El
vicepresidente de la Cámara Chilena de la Construcción, Juan Armando
Vicuña, visitó ayer Punta Arenas, donde dialogó con Pingüino Multimedia.
Vicuña
destacó el masivo proceso de diálogo que la entidad gremial inició el
año pasado, al interior del mundo de la construcción. El 5 de noviembre,
la cámara tenía programado el Día de la Reflexión de Seguridad y,
debido al estallido social, “ese proceso se transformó en un sentarse a
conversar de Chile. Más de 500 mil trabajadores se sentaron a conversar
con sus jefes, dueños de empresas en conversatorios redondos y sin una
mesa. Fue una experiencia realmente increíble”.
El
proceso, se repetirá el 19 de marzo en Magallanes y el resto del país,
durante el Día del Trabajador de la Construcción, “pues creemos que con
diálogo e información podemos construir mejores soluciones para el
país”.
En
lo inmediato, la conclusión del diálogo iniciado fue sorprendente.

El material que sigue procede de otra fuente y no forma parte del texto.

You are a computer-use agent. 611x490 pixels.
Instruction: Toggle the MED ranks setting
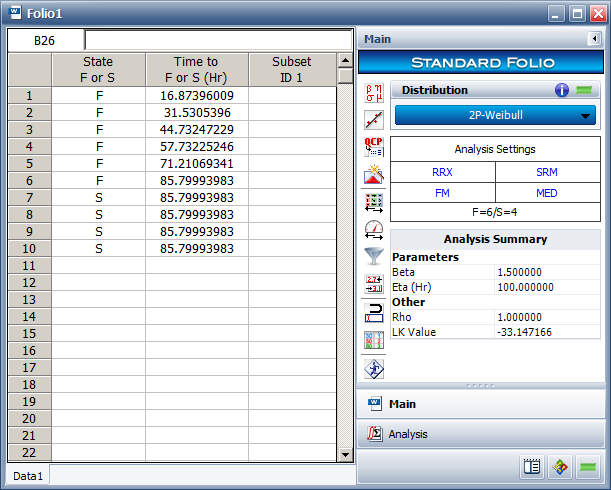coord(548,192)
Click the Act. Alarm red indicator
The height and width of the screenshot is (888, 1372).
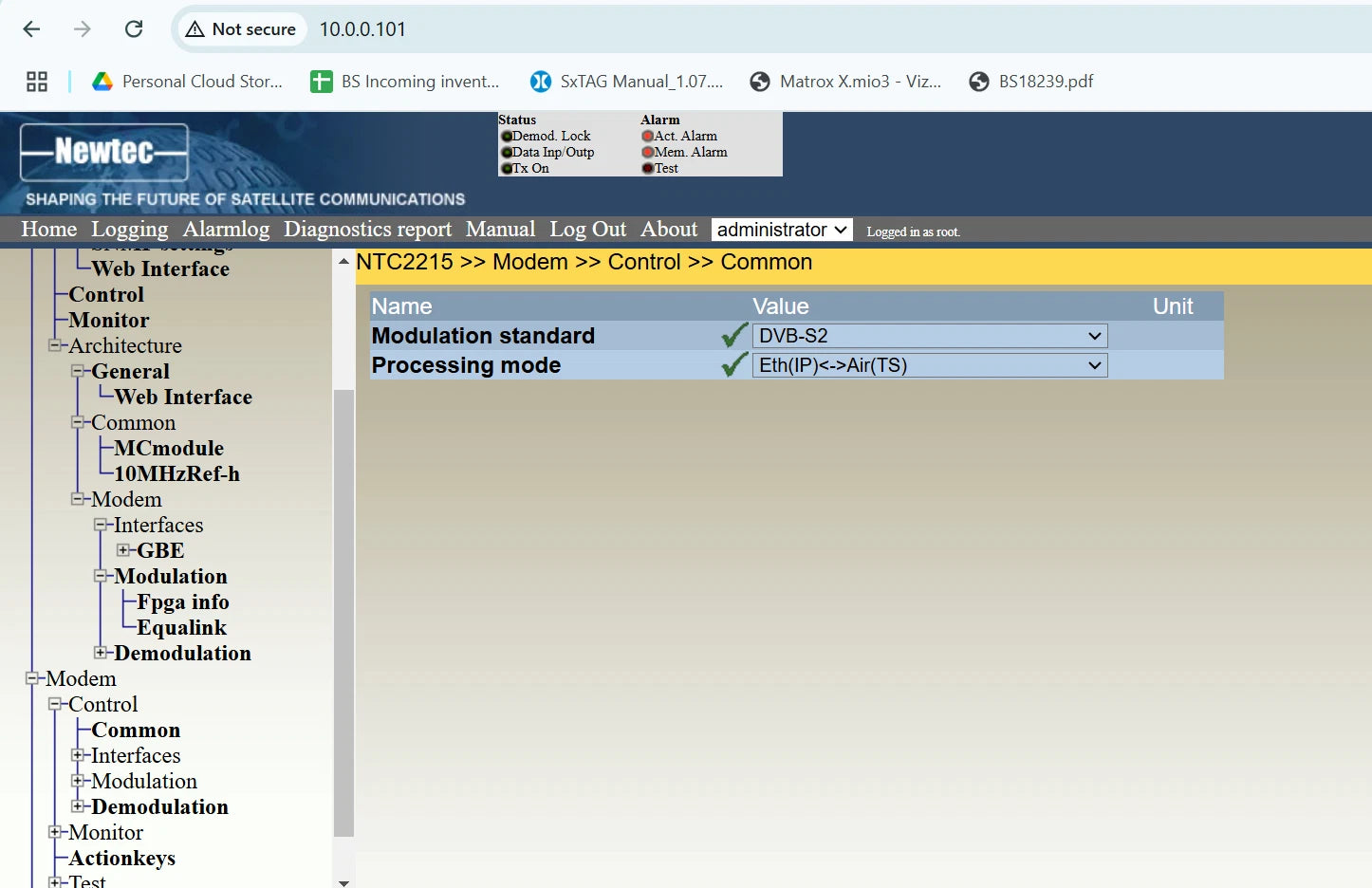point(648,137)
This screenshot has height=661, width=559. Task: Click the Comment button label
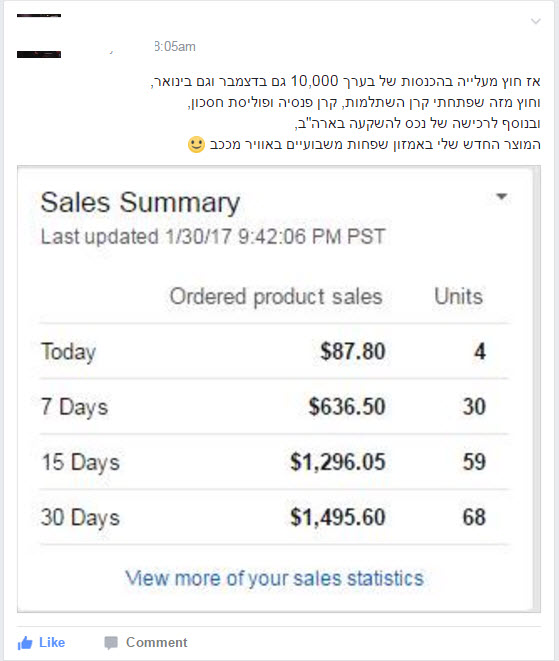coord(156,642)
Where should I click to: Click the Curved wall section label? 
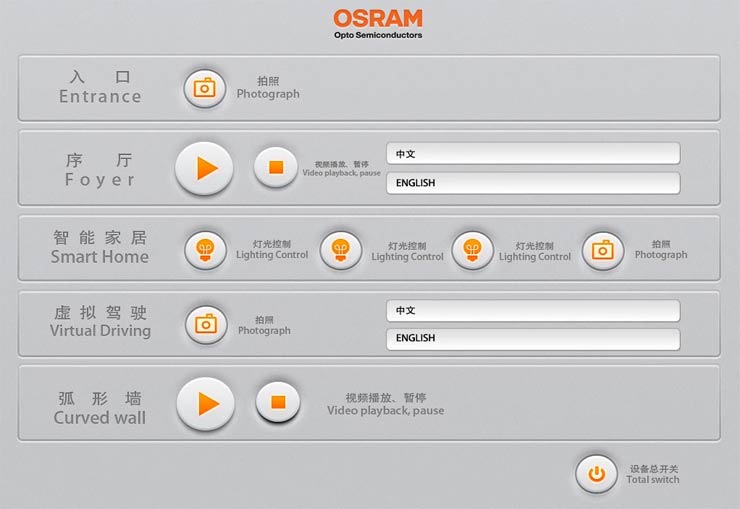100,408
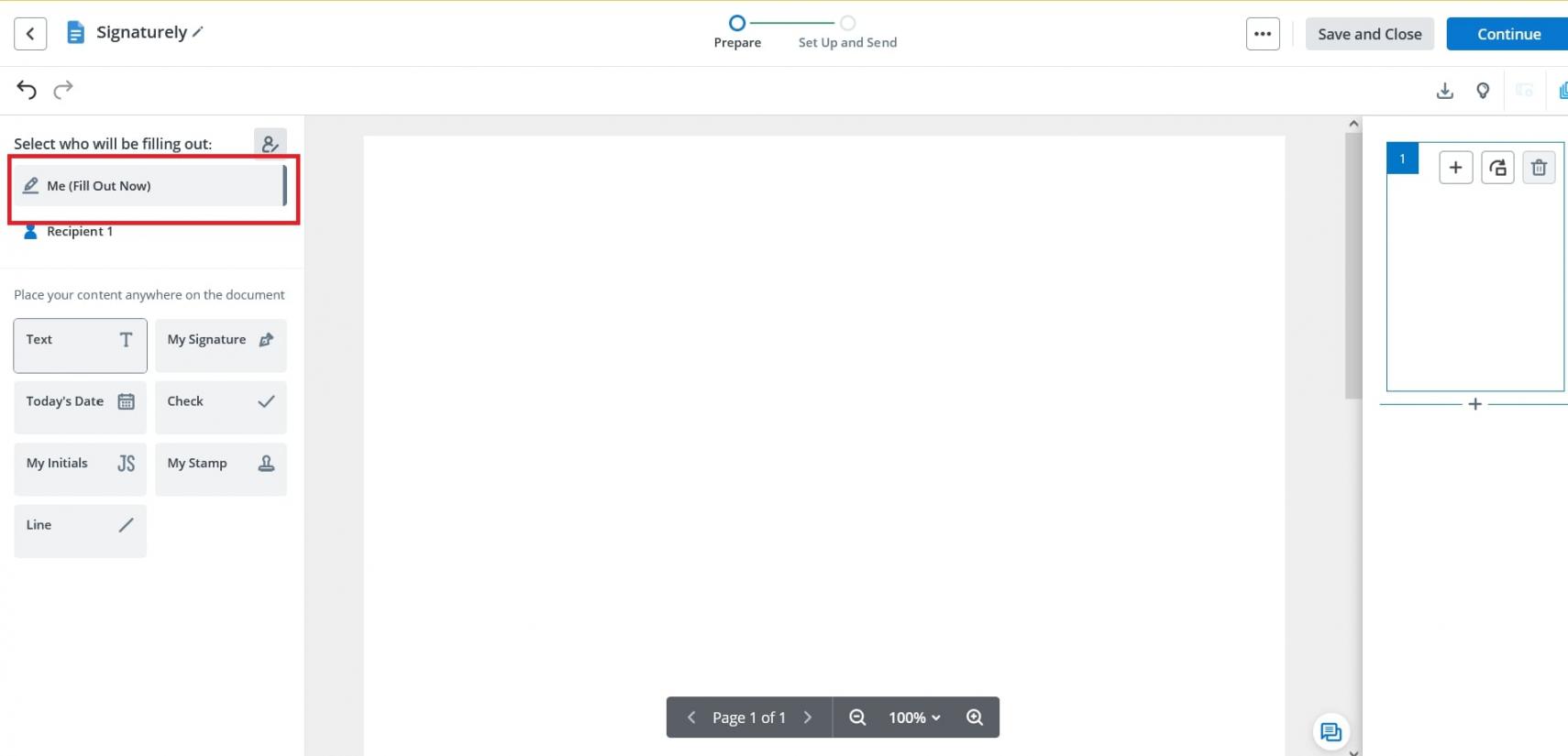Screen dimensions: 1568x756
Task: Zoom in with magnifier plus icon
Action: point(975,718)
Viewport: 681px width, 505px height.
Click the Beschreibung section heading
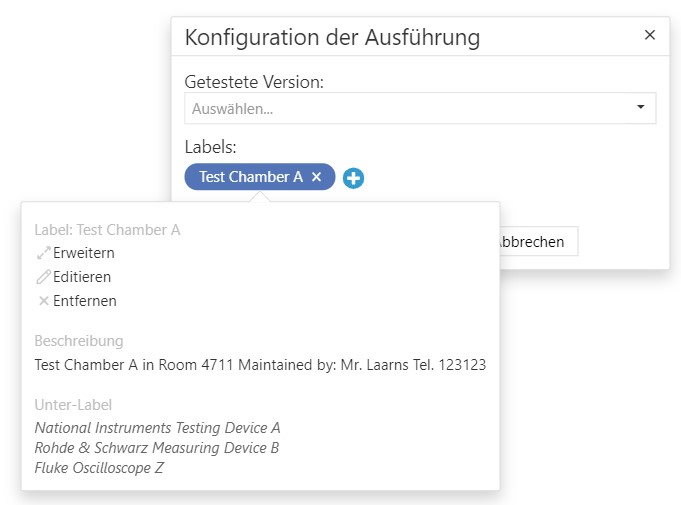pos(79,341)
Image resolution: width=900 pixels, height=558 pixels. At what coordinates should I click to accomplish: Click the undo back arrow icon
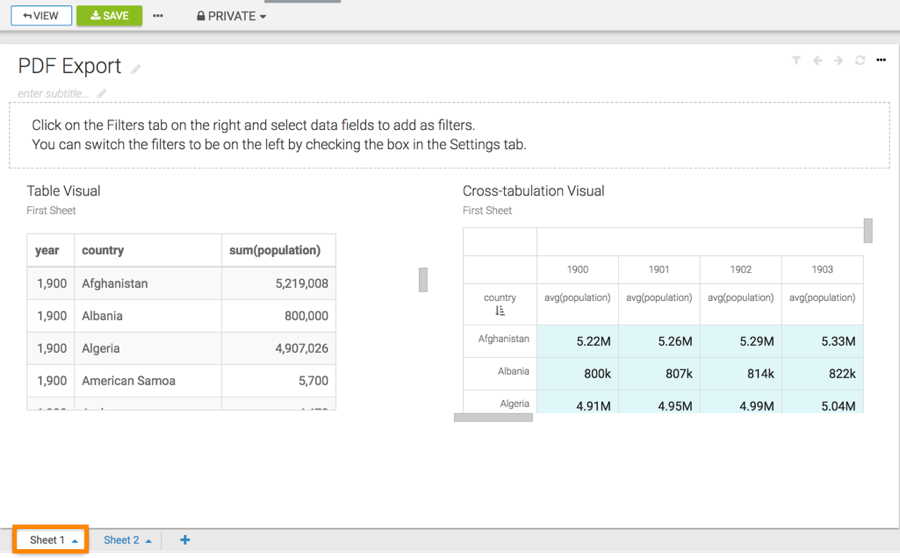click(817, 61)
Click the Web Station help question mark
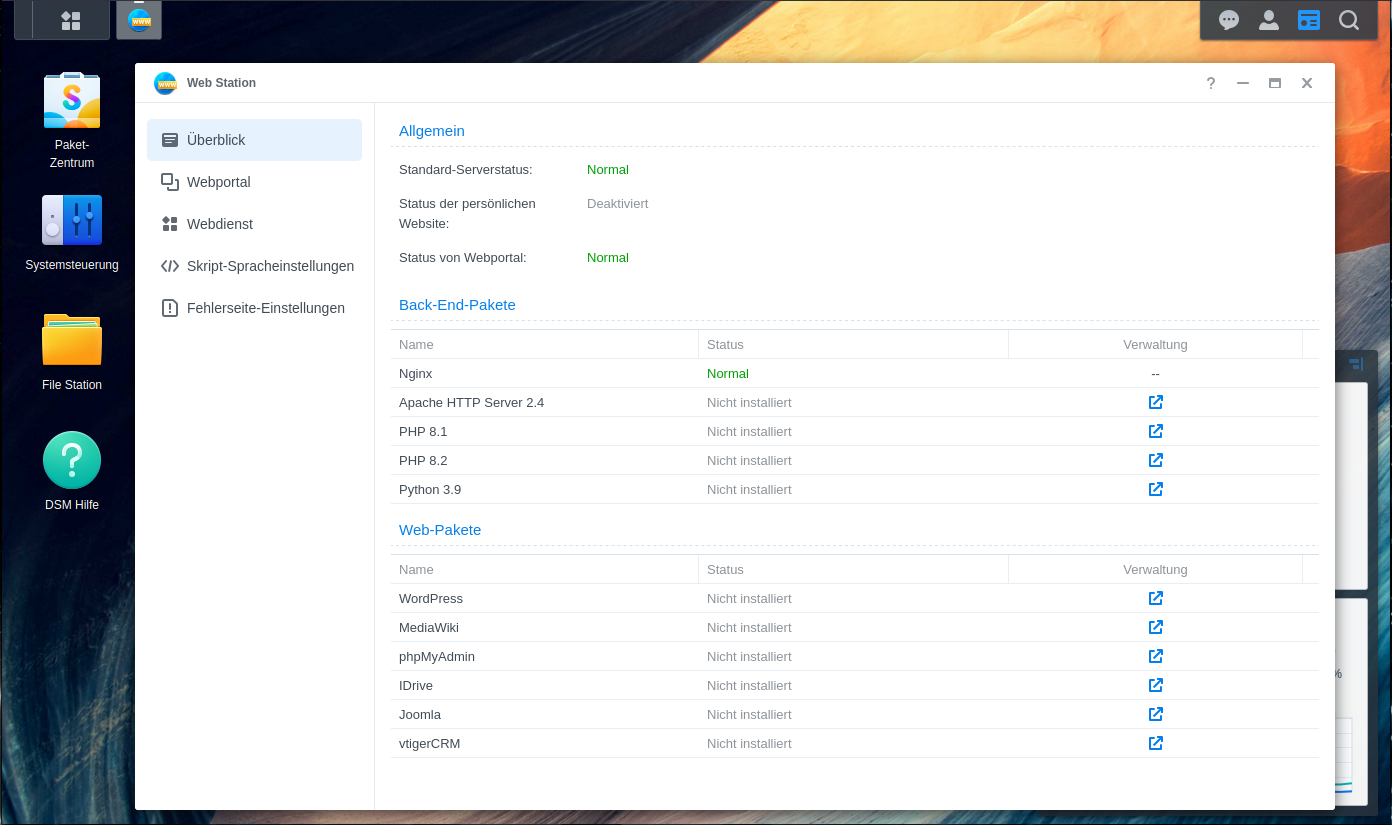This screenshot has width=1392, height=825. tap(1211, 83)
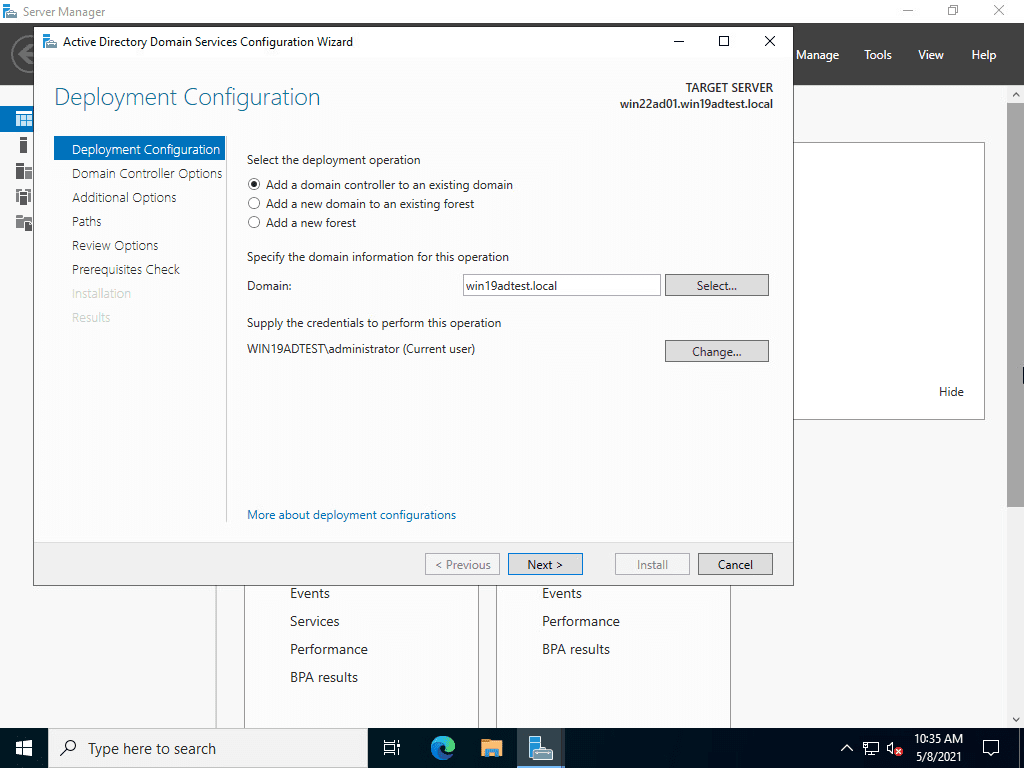
Task: Collapse the notifications pane using Hide
Action: [951, 391]
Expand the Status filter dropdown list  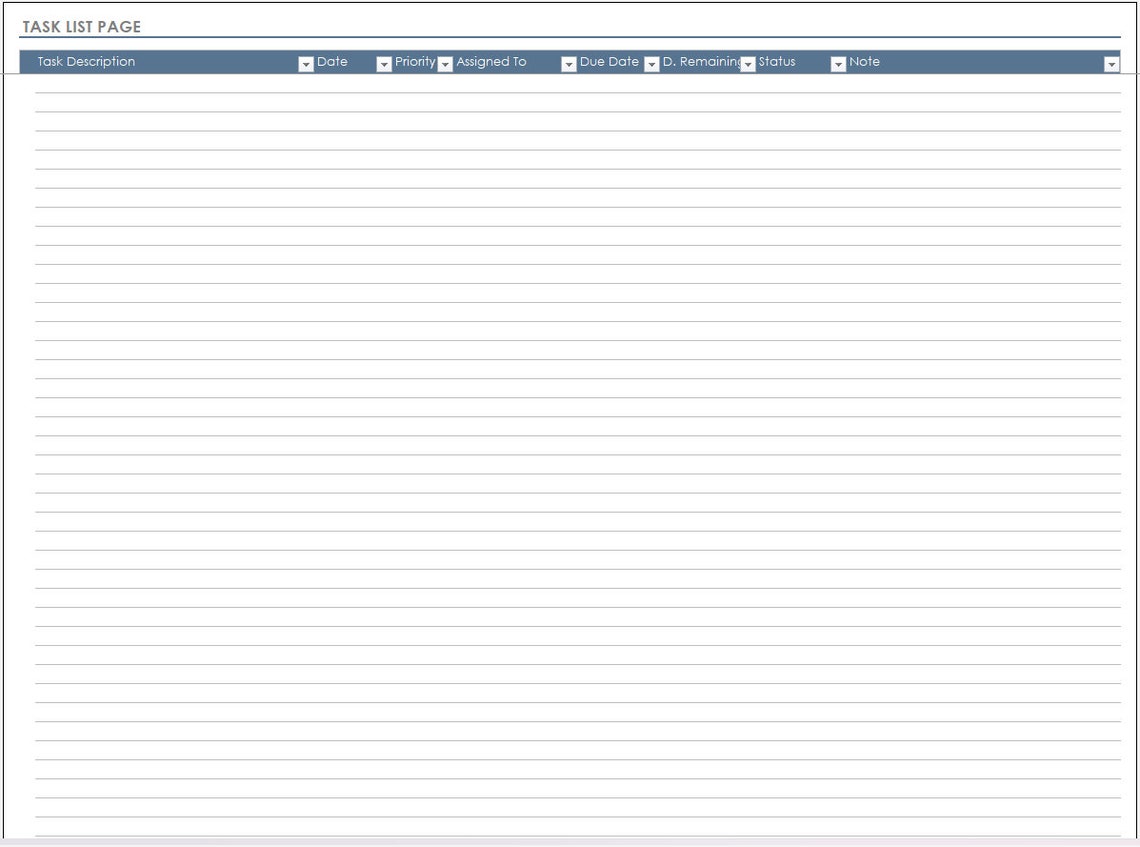[x=837, y=62]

“Descubrimos que los trabajadores tienen los mismos problemas y dolores
de Arica a Punta Arenas”.
-¿Lo habían internalizado?
“Algo,
pero no nos atrevíamos tal vez a enfrentar el fondo del problema y ese
es que el trabajador es una persona y hay que reconocerlo como tal, y no
que está en la empresa por una mera transacción comercial. Un ‘Buenos
días’, ‘muchas gracias’ y ‘por favor’, no cuesta nada”.
Agregó
que las demandas son subir las pensiones, aumentar la cotización,
buscar un mayor ahorro individual -“que apoya el 60% de las personas”- y
mejorar la salud, pues “cuando un trabajador se enferma cae en la
pobreza”, explicó. Y si bien, la cámara gasta de 20 a 25 millones de
dólares anuales en programas sociales para sus trabajadores, “una de las
cosas que más dolió fue saber que algunos de nuestros maestros
construyen casas y vuelven a vivir en campamentos”.
Entre
las demandas, citó más flexibilidad en el trabajo, decidir dónde poner
los recursos de la AFP, tiempo para ir al consultorio… cosas que a su
juicio no significan “más plata”, sino más bien un reconocimiento.